Another whose best races are planned for later, Olympic 800-meter champion Joaquim Cruz of Brazil, would have preferred not to run at all. He had been exhausted by a trip from Eugene, Ore. to Sao Paulo the week before. But he had promised to run the mile at UCLA against Steve Scott, who had narrowly beaten him in last year's meet, and his mother was visiting from Brazil, so he came up with a gutty, revelatory race.
Mark Fricker, the race rabbit, towed the field through quarters of 57.9 and 1:57.3, and Jack Buckner of Great Britain grabbed the lead with one lap to go. "I didn't know who this guy was who passed me," Cruz said later. He stayed in second down the backstretch, running tentatively, wondering how much the pace had taken out of him.
Then, with 250 yards to go, Scott came tearing past. "I wanted to get the jump on him," said Scott, "and I wanted to disrupt Cruz's rhythm." This he achieved by cutting in on him. By the middle of the turn, Scott had a five-yard lead and Cruz was wallowing, seeming strangely listless.
"He surprised me with that," said Cruz. "I thought he'd wait to the last 100. I stopped a little to think what to do now."
The answer must not have come to him until there were only 80 yards to run. Then he launched a frantic sprint.

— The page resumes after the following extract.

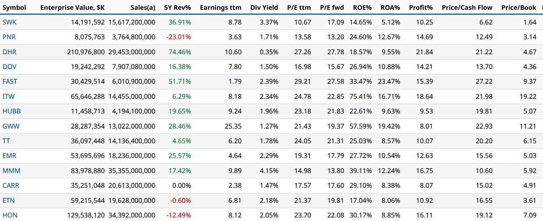Open the EMR ticker link
Viewport: 543px width, 221px height.
coord(10,156)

"I thought I had it in the stretch," said Scott. "The crowd wasn't yelling like anyone was coming. I should have looked over my shoulder. I'm sure I could have found another gear. I was in a relaxed sprint. I could have gone to a clawing, groaning, maniac sprint."
As it was, Cruz just got his shoulder ahead before the tape. It was close enough for there to be some question about who won. " Cruz won," said Scott. "I know about these things."
Cruz's time was 3:53.19, .01 ahead of Scott. Cruz was given the male Athlete of the Meet award; Lewis's jumping was statistically superior, but Cruz's sprint lifted the heart. "I didn't know I'd catch him until I actually caught him," said Cruz with a grin of amazement, as if he were wondering a little, with everyone, what other miracles might be in there, what might come out when he is rested and at his peak.
"Hey, it is May," said Lewis, bolstering the theme of noble beginnings. "As time goes on, the variables [against, for example, his popping the world record] will lessen. Before the cramp, I felt good. I was jumping well enough to go farther than 28-9. I could run off the board better. I'll just keep jumping and jumping...."
He made it sound like rather common labor, which seems a switch for the man whose individuality has redefined the star system in track. ("Let's make this dramatic," he said to the UCLA trainer. "Put the ice on my leg while I'm talking to Marty Liquori on camera.") But the fact is, Lewis feels a lot younger and fresher than he expected to find himself at the advanced age of 23.